Fellow newly elected Rep. John Spiros, R-Marshfield, said he looks forward to bipartisan debate in the Assembly, especially when it comes to eliminating regulations he says are hurting small businesses.
Like many of his Republican colleagues, Sen. Terry Moulton, R-Chippewa Falls, who also represents Marshfield, said another priority is to eliminate regulations he says hinder small business owners in the state and to help connect workers with the skills employers are seeking.
“There’s a big gap there in the fact that when you ask parents, ‘What would you prefer for your child: a four-year college degree or a two-year technical degree?,’ many will say four-year,” Moulton said. “There’s a perception there that needs to be overcome. ... There are great jobs available out there (for workers) with only a two-year degree.”
Sen. Jerry Petrowski, R-Marathon, said one way to create jobs is to pass a bill that would ease the regulations for iron ore mines in northern Wisconsin, though he added that frac sand mining also poses a potential boon for the region and the state as a whole.
Fellow Sen. Julie Lassa, D-Stevens Point, who also serves as a board member for the Wisconsin Economic Development Corp., said she hopes to refine policies for the agency, which struggled during its first year.
“I think No. 1 is we have to make sure that there are strong provisions put into place to improve the accountability and the transparency of that agency,” Lassa said.

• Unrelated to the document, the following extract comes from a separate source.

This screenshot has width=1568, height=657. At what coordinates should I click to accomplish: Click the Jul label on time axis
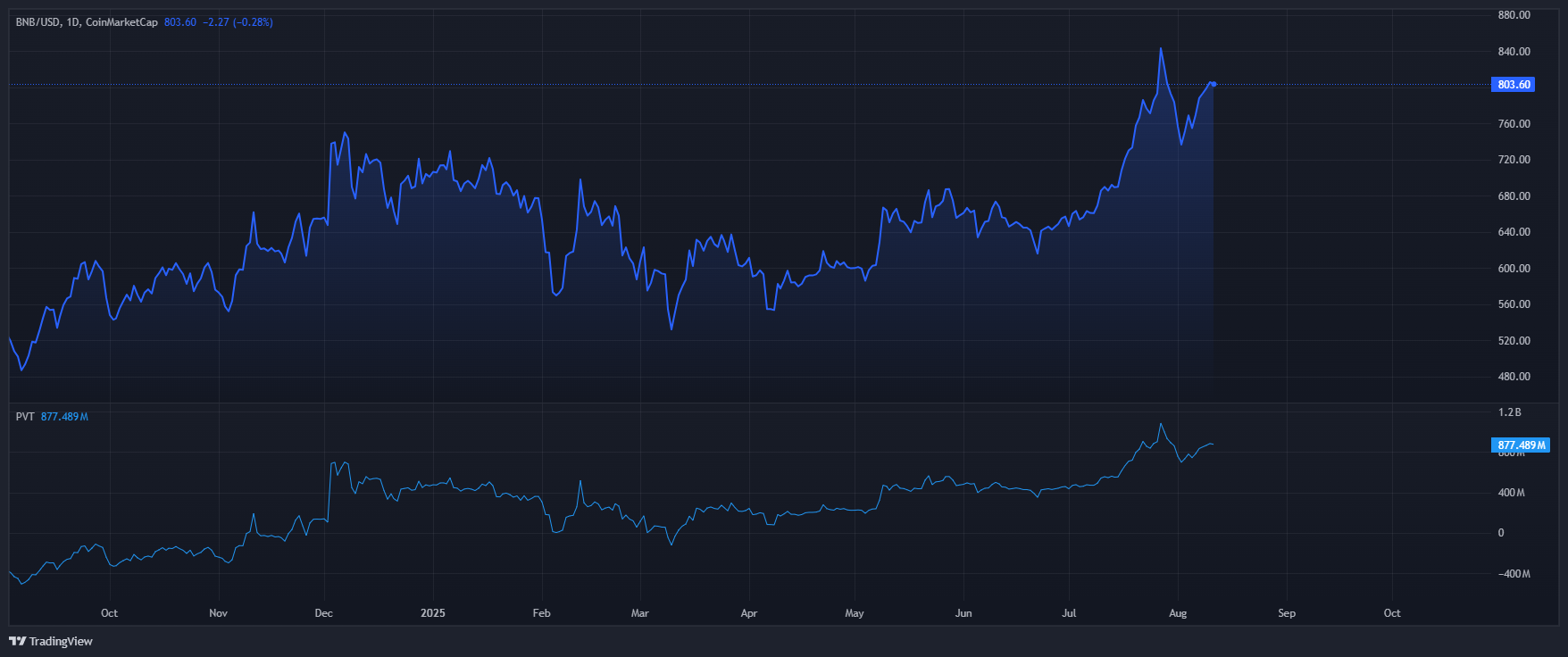point(1069,613)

“Next would be passage of an investment capital package, which would include the creation of a venture capital bill as well as direct investment with angel investors around the state and also support of incubators and accelerators in order to help entrepreneurs and small-business owners to create their business and grow their business,” she said.
On Thursday, Lassa presented a plan to decrease the number and effects of layoffs by allowing businesses to reduce employees’ hours instead of instituting layoffs, under which workers would receive partial unemployment checks to supplement lost income while keeping health insurance and pension benefits.
“Businesses retain skilled workers; employees retain their jobs; and communities minimize the number of layoffs during tough times,” Lassa said.
Suder said the proposal intrigues him, and he looks forward to meeting with Lassa to find out more.
“I do think the tone has changed; I think you’re going to see bipartisan cooperation in this session,” Suder said. “It’s a new day and a new tone.”